つまり、自社の採用のために自社でスカウトを送る分には、この層は原則として問題になりません。一方、「他社のスカウト送信を代わりにやる」というサービス設計に踏み込むと、途端にこの条文の射程に入ってきます。AIスカウトを外部に頼む・外部に提供する場合は、「誰が募集の主体で、誰が報酬を受け取るのか」を先に整理しておく必要があります。
AIは文面生成に徹し、送信は人が押す
3層を踏まえた私たちの設計原則はシンプルです。AIに任せるのは「何を刺すか」の言語化と下書きまで。媒体を操作して送信するのは人。この線を引くだけで、①媒体規約の自動操作リスクを踏まず、②誰が何を判断したかが説明でき、③自社の採用活動として完結します。生成の速さは十分に得られます。
候補者の負を突き、興味を引く文面設計。速く大量に送ることではなく、1通の精度を上げることに投資します。
候補者に伝えるべき“会社の中身”の言語化。採用の先の定着・戦力化まで見た上で、何を約束するかを設計します。
05やっていいこと・やらないことの線引き
ここまでを、日々の運用に落とすとこうなります。あくまで一般的な整理であり、最終判断は自社の契約と専門家の確認が要ることを前提にお読みください。
| やり方 | 評価 | 理由 |
|---|---|---|
| 媒体で候補者を検索し、企業が閲覧できる情報をもとに、AIで個別文面を下書きする | 低リスク | 媒体の正規の使い方の範囲。送信は人が判断して押す |
| 自社が正規に保有するデータ(応募者DB・タレントプール・過去面談者)を材料にAIで文面を作る | 低リスク(②の整理は要) | 取得元が自社。ただし利用目的の範囲内かは要確認 |
| 返信率の高かった文面を学習させ、自社の勝ちパターンを蓄積する | 低リスク | 学習対象は自社が作った文面と結果。候補者の個人データを外に出す話ではない |
| 媒体の画面を自動操作して、候補者情報を一括で外部に取り込む | 高リスク | ①の自動操作・データ持ち出しに正面から触れやすい |
| 自動操作で一斉送信する | 高リスク | ①に加え、そもそも一斉送信は返信率を落とす。速度のために最大のリスクを取る形 |
| ある媒体で得た候補者情報を、別の目的や別の会社の採用に流用する | 高リスク | ①の目的外利用と、②の利用目的による制限・第三者提供に同時に触れる |
表を眺めると分かるとおり、高リスク側に並ぶのは、いずれも「速く・大量に」を狙った操作です。そしてスカウトの返信率という観点では、一斉送信は元々分が悪い。リスクを取ってまで速くする価値が、そもそも薄い——これが私たちの見立てです。
06導入前に決めておく4つのこと
- 使う媒体の規約を、上の5チェックポイントで読む(契約している媒体すべて。1社ずつ違います)

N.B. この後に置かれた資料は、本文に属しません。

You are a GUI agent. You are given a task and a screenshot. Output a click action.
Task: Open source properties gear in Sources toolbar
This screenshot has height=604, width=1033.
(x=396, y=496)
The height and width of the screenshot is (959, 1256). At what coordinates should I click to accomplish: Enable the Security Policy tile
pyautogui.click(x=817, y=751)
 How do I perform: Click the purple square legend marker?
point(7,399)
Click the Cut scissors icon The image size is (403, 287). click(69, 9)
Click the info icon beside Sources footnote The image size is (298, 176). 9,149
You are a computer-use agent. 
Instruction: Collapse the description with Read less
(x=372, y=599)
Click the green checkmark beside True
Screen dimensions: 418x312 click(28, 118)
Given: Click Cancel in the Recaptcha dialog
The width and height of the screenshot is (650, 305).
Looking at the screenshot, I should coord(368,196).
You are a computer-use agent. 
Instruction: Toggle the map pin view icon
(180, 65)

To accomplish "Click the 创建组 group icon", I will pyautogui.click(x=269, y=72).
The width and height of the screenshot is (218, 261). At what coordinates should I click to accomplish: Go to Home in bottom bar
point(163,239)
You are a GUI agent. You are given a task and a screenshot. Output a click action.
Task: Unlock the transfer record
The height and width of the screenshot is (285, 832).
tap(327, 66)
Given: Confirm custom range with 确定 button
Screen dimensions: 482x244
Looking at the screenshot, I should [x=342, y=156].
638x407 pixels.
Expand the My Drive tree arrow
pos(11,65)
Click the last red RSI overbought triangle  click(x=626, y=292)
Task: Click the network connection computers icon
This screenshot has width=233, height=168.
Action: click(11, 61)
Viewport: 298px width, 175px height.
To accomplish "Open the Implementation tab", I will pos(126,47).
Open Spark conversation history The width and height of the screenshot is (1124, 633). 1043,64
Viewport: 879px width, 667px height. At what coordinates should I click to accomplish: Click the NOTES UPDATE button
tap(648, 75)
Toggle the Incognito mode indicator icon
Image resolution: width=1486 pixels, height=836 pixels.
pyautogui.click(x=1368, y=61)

- 候補者データの取得元を書き出す(媒体閲覧のみか/自社DBか/外部から購入したものか)
- AIサービスへの入力を「委託」として設計する(利用目的・契約条項・学習利用の有無)
- 送信ボタンを誰が押すかを決める(ここを人に残すだけで、多くの論点が消えます)
※ 本記事は一般的な情報提供であり、法的助言ではありません。条文は e-Gov 法令検索で確認した内容にもとづいていますが、実際の判断は自社が締結している契約・利用規約の原文と、弁護士・社会保険労務士等の専門家にご確認ください。